The goal of PSVM is similar to that of the standard SVM – to look for a hyperplane that separate the samples of any two classes as much as possible. In contrast with traditional SVM, in PSVM the separating hyperplane will also be constrained by the incomplete data. In the proposed PSVM, the set of all possible values for the missing entries of the incomplete training sample are treated as an affine space in the feature space such that a criterion which minimizes the probability of overlap between this affine space and the separating hyperplane is designed. To model this, the angle between the affine space and the hyperplane in the formulation is incorporated. The resulting objective function is shown to have a global optimal solution under mild conditions, which require that the convex region defined by the derived criterion is close to the origin. Experimental results demonstrate that the proposed PSVM approach provides superior classification performances than those defined in the literature.
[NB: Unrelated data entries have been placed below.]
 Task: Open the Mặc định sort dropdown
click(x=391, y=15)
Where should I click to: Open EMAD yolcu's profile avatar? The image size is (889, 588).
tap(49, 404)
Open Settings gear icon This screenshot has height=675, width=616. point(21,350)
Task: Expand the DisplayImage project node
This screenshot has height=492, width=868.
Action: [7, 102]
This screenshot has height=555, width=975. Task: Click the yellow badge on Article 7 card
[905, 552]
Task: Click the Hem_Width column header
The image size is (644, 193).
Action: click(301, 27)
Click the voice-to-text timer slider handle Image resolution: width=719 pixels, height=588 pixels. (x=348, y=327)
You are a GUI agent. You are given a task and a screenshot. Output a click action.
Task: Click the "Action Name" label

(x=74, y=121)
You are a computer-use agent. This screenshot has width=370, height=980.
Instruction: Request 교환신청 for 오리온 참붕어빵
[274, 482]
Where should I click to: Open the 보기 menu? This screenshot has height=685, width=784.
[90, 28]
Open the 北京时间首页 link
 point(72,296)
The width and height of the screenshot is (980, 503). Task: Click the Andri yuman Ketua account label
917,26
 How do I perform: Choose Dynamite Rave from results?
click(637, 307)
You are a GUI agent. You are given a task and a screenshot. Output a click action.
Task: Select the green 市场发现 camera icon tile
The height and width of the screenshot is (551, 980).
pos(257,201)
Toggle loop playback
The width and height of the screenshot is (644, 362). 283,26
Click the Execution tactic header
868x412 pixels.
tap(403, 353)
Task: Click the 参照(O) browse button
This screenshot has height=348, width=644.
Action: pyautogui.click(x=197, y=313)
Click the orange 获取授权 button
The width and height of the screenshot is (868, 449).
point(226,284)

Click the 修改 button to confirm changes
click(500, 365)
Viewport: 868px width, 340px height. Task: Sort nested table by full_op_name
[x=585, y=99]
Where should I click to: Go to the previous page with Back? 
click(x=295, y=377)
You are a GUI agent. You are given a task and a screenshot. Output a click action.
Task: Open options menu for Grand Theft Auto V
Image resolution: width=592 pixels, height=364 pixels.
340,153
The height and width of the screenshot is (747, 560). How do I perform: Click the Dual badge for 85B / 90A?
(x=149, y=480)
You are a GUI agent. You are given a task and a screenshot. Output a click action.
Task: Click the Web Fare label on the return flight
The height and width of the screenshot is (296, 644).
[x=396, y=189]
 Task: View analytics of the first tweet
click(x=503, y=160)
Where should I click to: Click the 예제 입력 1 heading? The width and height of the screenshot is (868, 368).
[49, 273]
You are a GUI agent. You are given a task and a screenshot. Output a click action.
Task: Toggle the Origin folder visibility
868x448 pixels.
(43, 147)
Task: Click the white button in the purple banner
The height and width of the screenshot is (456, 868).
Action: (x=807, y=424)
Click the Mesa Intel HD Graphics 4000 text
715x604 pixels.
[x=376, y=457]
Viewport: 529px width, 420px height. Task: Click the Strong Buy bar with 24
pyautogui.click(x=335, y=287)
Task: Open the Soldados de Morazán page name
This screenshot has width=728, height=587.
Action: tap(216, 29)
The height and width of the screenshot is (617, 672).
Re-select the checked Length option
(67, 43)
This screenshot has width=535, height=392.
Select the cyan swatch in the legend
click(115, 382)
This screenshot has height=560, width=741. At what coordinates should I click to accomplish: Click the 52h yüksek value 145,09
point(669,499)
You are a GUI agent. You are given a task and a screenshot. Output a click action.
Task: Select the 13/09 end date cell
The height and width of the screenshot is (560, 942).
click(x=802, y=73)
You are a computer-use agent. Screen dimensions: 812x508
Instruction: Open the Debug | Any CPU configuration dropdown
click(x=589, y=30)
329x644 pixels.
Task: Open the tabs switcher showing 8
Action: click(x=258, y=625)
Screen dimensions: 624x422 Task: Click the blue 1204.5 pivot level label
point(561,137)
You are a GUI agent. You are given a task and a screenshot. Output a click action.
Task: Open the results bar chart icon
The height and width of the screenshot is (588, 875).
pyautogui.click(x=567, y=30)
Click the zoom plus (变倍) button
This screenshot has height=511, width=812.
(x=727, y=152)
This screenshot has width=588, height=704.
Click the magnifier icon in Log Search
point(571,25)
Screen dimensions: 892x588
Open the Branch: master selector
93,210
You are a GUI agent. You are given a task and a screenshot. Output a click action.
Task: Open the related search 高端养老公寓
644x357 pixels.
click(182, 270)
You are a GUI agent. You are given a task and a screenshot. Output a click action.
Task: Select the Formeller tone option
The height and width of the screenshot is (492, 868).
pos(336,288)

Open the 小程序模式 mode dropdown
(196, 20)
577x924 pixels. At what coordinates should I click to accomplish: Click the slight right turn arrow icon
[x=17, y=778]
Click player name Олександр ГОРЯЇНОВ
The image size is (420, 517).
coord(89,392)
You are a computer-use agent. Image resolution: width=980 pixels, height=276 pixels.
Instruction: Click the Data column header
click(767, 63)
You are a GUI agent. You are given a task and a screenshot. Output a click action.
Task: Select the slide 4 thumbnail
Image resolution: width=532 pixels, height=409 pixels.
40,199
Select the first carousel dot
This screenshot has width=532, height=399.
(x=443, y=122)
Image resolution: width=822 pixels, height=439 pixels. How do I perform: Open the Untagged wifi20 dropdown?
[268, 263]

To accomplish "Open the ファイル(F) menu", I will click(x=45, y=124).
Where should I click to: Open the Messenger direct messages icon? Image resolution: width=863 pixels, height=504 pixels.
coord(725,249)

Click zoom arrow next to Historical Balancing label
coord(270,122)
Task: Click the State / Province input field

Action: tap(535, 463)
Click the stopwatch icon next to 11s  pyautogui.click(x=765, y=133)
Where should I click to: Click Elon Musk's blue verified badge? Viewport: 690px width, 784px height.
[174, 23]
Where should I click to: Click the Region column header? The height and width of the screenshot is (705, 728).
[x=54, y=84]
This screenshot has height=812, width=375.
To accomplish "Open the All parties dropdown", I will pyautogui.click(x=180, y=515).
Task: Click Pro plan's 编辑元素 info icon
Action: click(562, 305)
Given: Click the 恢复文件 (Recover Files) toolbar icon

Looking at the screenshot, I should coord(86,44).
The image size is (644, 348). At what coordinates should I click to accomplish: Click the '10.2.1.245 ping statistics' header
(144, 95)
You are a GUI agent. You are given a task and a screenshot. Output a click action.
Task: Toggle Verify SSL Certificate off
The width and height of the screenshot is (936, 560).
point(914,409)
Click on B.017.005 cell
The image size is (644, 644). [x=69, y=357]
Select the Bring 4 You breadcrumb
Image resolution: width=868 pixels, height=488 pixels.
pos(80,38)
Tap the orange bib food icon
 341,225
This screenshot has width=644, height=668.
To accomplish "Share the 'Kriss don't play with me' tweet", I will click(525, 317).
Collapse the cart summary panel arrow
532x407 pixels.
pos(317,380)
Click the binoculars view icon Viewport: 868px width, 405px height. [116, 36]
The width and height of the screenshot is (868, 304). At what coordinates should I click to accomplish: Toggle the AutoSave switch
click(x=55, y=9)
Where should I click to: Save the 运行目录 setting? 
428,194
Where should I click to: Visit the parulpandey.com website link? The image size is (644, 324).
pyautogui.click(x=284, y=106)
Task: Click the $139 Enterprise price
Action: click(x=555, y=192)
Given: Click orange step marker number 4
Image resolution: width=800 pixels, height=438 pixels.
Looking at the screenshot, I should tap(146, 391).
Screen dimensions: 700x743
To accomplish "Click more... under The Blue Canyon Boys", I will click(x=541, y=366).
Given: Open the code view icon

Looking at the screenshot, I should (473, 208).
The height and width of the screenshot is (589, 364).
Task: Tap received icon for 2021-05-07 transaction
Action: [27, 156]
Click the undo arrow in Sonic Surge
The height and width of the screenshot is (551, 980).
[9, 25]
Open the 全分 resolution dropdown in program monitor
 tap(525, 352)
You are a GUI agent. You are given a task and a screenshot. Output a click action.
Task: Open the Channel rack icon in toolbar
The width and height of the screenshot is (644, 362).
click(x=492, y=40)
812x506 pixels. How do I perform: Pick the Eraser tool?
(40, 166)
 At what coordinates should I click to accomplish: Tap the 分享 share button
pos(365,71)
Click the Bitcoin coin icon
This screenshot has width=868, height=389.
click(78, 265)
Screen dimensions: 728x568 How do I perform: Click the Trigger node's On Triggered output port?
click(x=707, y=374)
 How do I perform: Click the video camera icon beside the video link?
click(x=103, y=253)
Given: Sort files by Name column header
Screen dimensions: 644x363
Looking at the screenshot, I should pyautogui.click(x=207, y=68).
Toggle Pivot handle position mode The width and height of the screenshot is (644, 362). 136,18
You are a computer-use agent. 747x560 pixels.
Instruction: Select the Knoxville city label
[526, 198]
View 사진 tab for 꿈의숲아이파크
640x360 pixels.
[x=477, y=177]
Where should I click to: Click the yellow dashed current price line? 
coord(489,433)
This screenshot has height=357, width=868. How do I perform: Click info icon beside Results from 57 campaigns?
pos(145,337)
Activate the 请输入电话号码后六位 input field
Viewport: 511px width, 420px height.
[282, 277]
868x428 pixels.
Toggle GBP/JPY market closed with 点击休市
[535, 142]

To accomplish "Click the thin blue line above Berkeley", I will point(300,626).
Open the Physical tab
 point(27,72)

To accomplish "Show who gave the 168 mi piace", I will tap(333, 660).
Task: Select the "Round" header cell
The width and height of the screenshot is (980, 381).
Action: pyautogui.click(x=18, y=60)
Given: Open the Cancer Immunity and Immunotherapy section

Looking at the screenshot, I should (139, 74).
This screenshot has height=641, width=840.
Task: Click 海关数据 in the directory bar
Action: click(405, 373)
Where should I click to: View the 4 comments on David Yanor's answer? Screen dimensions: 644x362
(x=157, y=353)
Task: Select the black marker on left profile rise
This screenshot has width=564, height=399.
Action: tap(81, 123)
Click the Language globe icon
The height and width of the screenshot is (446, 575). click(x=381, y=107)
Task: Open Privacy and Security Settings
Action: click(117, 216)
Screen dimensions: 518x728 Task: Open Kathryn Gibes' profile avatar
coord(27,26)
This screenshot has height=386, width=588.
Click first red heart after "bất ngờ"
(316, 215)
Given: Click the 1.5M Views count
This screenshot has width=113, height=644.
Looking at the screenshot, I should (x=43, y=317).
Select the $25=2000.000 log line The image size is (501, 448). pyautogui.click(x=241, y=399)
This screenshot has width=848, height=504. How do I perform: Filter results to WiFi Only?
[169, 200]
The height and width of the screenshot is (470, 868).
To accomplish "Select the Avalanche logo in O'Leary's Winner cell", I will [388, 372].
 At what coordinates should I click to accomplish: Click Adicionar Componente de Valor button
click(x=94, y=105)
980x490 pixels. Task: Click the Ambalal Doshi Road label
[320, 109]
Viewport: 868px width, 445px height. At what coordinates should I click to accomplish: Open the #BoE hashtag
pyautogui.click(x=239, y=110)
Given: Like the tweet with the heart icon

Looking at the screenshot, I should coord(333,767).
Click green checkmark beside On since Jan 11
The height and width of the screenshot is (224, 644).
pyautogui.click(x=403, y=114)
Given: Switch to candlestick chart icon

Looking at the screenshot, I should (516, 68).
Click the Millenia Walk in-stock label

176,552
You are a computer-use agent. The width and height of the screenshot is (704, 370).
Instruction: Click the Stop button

PCA and SVM for Face Detection

In this paper [5], a novel method is proposed for eliminating most of the non-face area in gray images, so that the detection time is shortened and the detection accuracy is improved. Face area has different pixel character with most of the non-face area. By analyzing histogram distributions, it shows face and non-face area have different histogram distribution. The histogram of face areas has Gaussian-like distribution but non-face area histogram has irregular distribution. According to the histogram distribution feature, the face potential area can be chosen.

If the histogram is distributed in a small range, its mean value is a high value and if the histogram distribution is in a wide range, it has a small mean value.

The histogram of face image is a Gaussian-like distribution; the mean value is an intermediate value. By a number of tests, the histogram mean

value of face potential area is chosen in a fixed range. So if the mean value of a sample area is falling in that range, this sample area is selected as a face potential area. Otherwise, it is filtered as non-face area.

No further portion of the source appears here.